> Goal
Can you recast every line of the material below as a JSON list of strings, one string per line, with blank lines left out?

> Entries on where items appear

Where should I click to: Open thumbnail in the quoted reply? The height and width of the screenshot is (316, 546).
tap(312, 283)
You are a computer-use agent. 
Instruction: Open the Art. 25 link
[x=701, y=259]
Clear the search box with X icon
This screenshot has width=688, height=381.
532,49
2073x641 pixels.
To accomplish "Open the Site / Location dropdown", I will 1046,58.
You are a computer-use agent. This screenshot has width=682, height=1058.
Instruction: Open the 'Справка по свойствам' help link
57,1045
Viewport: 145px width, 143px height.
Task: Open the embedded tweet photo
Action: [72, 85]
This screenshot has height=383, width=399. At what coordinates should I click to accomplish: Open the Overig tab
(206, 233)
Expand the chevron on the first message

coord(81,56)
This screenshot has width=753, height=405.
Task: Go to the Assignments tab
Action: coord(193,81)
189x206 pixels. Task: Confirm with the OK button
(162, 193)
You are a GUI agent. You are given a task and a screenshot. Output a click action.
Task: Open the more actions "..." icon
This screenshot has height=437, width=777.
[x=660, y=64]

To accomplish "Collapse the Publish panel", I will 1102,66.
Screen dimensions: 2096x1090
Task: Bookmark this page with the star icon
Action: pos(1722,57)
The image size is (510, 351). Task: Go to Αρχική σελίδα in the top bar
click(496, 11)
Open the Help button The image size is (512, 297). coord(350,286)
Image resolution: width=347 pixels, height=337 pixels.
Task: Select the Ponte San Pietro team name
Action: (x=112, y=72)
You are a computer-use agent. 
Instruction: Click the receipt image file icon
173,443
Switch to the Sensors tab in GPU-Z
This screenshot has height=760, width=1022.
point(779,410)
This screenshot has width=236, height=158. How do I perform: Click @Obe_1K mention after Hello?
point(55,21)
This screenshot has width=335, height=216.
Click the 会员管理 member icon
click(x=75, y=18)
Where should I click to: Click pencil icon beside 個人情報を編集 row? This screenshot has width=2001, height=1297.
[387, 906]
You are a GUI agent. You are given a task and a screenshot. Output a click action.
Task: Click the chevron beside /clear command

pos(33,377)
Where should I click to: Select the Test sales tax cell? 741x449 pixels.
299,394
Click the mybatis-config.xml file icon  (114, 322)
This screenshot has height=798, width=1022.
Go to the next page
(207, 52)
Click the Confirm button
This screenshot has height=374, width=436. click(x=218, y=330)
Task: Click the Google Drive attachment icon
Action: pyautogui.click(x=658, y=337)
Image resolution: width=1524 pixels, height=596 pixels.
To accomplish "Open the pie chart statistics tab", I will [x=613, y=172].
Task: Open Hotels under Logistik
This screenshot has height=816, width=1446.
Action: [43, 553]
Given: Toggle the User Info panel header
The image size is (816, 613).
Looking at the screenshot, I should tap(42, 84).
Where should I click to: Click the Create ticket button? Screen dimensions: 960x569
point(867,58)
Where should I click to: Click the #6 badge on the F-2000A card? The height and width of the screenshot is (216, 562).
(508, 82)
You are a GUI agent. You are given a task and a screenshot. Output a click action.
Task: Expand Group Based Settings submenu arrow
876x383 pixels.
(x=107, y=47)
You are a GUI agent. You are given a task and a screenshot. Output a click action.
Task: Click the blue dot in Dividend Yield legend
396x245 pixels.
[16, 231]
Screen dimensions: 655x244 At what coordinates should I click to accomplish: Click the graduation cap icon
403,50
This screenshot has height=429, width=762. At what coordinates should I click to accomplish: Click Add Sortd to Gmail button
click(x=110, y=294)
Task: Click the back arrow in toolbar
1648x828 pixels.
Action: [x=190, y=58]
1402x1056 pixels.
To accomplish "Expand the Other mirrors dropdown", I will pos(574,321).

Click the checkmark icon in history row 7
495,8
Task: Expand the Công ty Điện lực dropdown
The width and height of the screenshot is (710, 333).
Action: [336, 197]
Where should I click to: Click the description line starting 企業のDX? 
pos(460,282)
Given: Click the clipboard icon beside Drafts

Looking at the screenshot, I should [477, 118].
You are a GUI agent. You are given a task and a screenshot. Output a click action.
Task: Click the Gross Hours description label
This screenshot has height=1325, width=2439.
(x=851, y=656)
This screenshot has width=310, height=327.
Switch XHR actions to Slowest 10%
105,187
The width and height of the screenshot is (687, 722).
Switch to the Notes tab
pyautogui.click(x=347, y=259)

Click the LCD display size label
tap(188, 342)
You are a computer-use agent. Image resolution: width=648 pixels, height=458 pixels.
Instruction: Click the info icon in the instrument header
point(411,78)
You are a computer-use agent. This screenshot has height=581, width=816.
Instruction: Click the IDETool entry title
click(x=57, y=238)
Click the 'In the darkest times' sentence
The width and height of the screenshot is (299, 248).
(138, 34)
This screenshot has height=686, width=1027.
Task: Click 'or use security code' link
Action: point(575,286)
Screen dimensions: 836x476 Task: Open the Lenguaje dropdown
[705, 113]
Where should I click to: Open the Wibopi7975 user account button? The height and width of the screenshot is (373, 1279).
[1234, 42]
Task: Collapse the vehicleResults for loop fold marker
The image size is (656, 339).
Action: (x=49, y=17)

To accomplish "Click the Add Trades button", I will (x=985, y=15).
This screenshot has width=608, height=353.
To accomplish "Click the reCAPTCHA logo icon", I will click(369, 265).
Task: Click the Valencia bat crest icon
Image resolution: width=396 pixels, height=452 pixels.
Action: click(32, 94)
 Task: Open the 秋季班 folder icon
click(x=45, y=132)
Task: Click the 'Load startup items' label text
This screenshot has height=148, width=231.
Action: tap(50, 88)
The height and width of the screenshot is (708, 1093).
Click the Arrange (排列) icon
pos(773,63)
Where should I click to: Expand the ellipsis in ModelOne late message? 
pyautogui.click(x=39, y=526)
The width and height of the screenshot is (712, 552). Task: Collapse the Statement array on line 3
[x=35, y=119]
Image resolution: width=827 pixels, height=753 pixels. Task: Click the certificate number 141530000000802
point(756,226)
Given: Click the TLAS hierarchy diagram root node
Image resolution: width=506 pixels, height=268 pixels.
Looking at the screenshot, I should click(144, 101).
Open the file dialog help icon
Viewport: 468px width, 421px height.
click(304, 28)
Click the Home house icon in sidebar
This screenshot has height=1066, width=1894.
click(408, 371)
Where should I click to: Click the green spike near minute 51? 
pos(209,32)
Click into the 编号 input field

> Correct result
[
  "Where should I click to: Open thumbnail in the quoted reply? The height and width of the screenshot is (316, 546).",
  "tap(312, 283)",
  "You are a computer-use agent. ",
  "Instruction: Open the Art. 25 link",
  "[x=701, y=259]",
  "Clear the search box with X icon",
  "This screenshot has width=688, height=381.",
  "532,49",
  "2073x641 pixels.",
  "To accomplish \"Open the Site / Location dropdown\", I will 1046,58.",
  "You are a computer-use agent. This screenshot has width=682, height=1058.",
  "Instruction: Open the 'Справка по свойствам' help link",
  "57,1045",
  "Viewport: 145px width, 143px height.",
  "Task: Open the embedded tweet photo",
  "Action: [72, 85]",
  "This screenshot has height=383, width=399. At what coordinates should I click to accomplish: Open the Overig tab",
  "(206, 233)",
  "Expand the chevron on the first message",
  "coord(81,56)",
  "This screenshot has width=753, height=405.",
  "Task: Go to the Assignments tab",
  "Action: coord(193,81)",
  "189x206 pixels. Task: Confirm with the OK button",
  "(162, 193)",
  "You are a GUI agent. You are given a task and a screenshot. Output a click action.",
  "Task: Open the more actions \"...\" icon",
  "This screenshot has height=437, width=777.",
  "[x=660, y=64]",
  "To accomplish \"Collapse the Publish panel\", I will 1102,66.",
  "Screen dimensions: 2096x1090",
  "Task: Bookmark this page with the star icon",
  "Action: pos(1722,57)",
  "The image size is (510, 351). Task: Go to Αρχική σελίδα in the top bar",
  "click(496, 11)",
  "Open the Help button The image size is (512, 297). coord(350,286)",
  "Image resolution: width=347 pixels, height=337 pixels.",
  "Task: Select the Ponte San Pietro team name",
  "Action: (x=112, y=72)",
  "You are a computer-use agent. ",
  "Instruction: Click the receipt image file icon",
  "173,443",
  "Switch to the Sensors tab in GPU-Z",
  "This screenshot has height=760, width=1022.",
  "point(779,410)",
  "This screenshot has width=236, height=158. How do I perform: Click @Obe_1K mention after Hello?",
  "point(55,21)",
  "This screenshot has width=335, height=216.",
  "Click the 会员管理 member icon",
  "click(x=75, y=18)",
  "Where should I click to: Click pencil icon beside 個人情報を編集 row? This screenshot has width=2001, height=1297.",
  "[387, 906]",
  "You are a GUI agent. You are given a task and a screenshot. Output a click action.",
  "Task: Click the chevron beside /clear command",
  "pos(33,377)",
  "Where should I click to: Select the Test sales tax cell? 741x449 pixels.",
  "299,394",
  "Click the mybatis-config.xml file icon  (114, 322)",
  "This screenshot has height=798, width=1022.",
  "Go to the next page",
  "(207, 52)",
  "Click the Confirm button",
  "This screenshot has height=374, width=436. click(x=218, y=330)",
  "Task: Click the Google Drive attachment icon",
  "Action: pyautogui.click(x=658, y=337)",
  "Image resolution: width=1524 pixels, height=596 pixels.",
  "To accomplish \"Open the pie chart statistics tab\", I will [x=613, y=172].",
  "Task: Open Hotels under Logistik",
  "This screenshot has height=816, width=1446.",
  "Action: [43, 553]",
  "Given: Toggle the User Info panel header",
  "The image size is (816, 613).",
  "Looking at the screenshot, I should tap(42, 84).",
  "Where should I click to: Click the Create ticket button? Screen dimensions: 960x569",
  "point(867,58)",
  "Where should I click to: Click the #6 badge on the F-2000A card? The height and width of the screenshot is (216, 562).",
  "(508, 82)",
  "You are a GUI agent. You are given a task and a screenshot. Output a click action.",
  "Task: Expand Group Based Settings submenu arrow",
  "876x383 pixels.",
  "(x=107, y=47)",
  "You are a GUI agent. You are given a task and a screenshot. Output a click action.",
  "Task: Click the blue dot in Dividend Yield legend",
  "396x245 pixels.",
  "[16, 231]",
  "Screen dimensions: 655x244 At what coordinates should I click to accomplish: Click the graduation cap icon",
  "403,50",
  "This screenshot has height=429, width=762. At what coordinates should I click to accomplish: Click Add Sortd to Gmail button",
  "click(x=110, y=294)",
  "Task: Click the back arrow in toolbar",
  "1648x828 pixels.",
  "Action: [x=190, y=58]",
  "1402x1056 pixels.",
  "To accomplish \"Expand the Other mirrors dropdown\", I will pos(574,321).",
  "Click the checkmark icon in history row 7",
  "495,8",
  "Task: Expand the Công ty Điện lực dropdown",
  "The width and height of the screenshot is (710, 333).",
  "Action: [336, 197]",
  "Where should I click to: Click the description line starting 企業のDX? ",
  "pos(460,282)",
  "Given: Click the clipboard icon beside Drafts",
  "Looking at the screenshot, I should [477, 118].",
  "You are a GUI agent. You are given a task and a screenshot. Output a click action.",
  "Task: Click the Gross Hours description label",
  "This screenshot has height=1325, width=2439.",
  "(x=851, y=656)",
  "This screenshot has width=310, height=327.",
  "Switch XHR actions to Slowest 10%",
  "105,187",
  "The width and height of the screenshot is (687, 722).",
  "Switch to the Notes tab",
  "pyautogui.click(x=347, y=259)",
  "Click the LCD display size label",
  "tap(188, 342)",
  "You are a computer-use agent. Image resolution: width=648 pixels, height=458 pixels.",
  "Instruction: Click the info icon in the instrument header",
  "point(411,78)",
  "You are a computer-use agent. This screenshot has height=581, width=816.",
  "Instruction: Click the IDETool entry title",
  "click(x=57, y=238)",
  "Click the 'In the darkest times' sentence",
  "The width and height of the screenshot is (299, 248).",
  "(138, 34)",
  "This screenshot has height=686, width=1027.",
  "Task: Click 'or use security code' link",
  "Action: point(575,286)",
  "Screen dimensions: 836x476 Task: Open the Lenguaje dropdown",
  "[705, 113]",
  "Where should I click to: Open the Wibopi7975 user account button? The height and width of the screenshot is (373, 1279).",
  "[1234, 42]",
  "Task: Collapse the vehicleResults for loop fold marker",
  "The image size is (656, 339).",
  "Action: (x=49, y=17)",
  "To accomplish \"Click the Add Trades button\", I will (x=985, y=15).",
  "This screenshot has width=608, height=353.",
  "To accomplish \"Click the reCAPTCHA logo icon\", I will click(369, 265).",
  "Task: Click the Valencia bat crest icon",
  "Image resolution: width=396 pixels, height=452 pixels.",
  "Action: click(32, 94)",
  " Task: Open the 秋季班 folder icon",
  "click(x=45, y=132)",
  "Task: Click the 'Load startup items' label text",
  "This screenshot has height=148, width=231.",
  "Action: tap(50, 88)",
  "The height and width of the screenshot is (708, 1093).",
  "Click the Arrange (排列) icon",
  "pos(773,63)",
  "Where should I click to: Expand the ellipsis in ModelOne late message? ",
  "pyautogui.click(x=39, y=526)",
  "The width and height of the screenshot is (712, 552). Task: Collapse the Statement array on line 3",
  "[x=35, y=119]",
  "Image resolution: width=827 pixels, height=753 pixels. Task: Click the certificate number 141530000000802",
  "point(756,226)",
  "Given: Click the TLAS hierarchy diagram root node",
  "Image resolution: width=506 pixels, height=268 pixels.",
  "Looking at the screenshot, I should click(144, 101).",
  "Open the file dialog help icon",
  "Viewport: 468px width, 421px height.",
  "click(304, 28)",
  "Click the Home house icon in sidebar",
  "This screenshot has height=1066, width=1894.",
  "click(408, 371)",
  "Where should I click to: Click the green spike near minute 51? ",
  "pos(209,32)",
  "Click into the 编号 input field"
]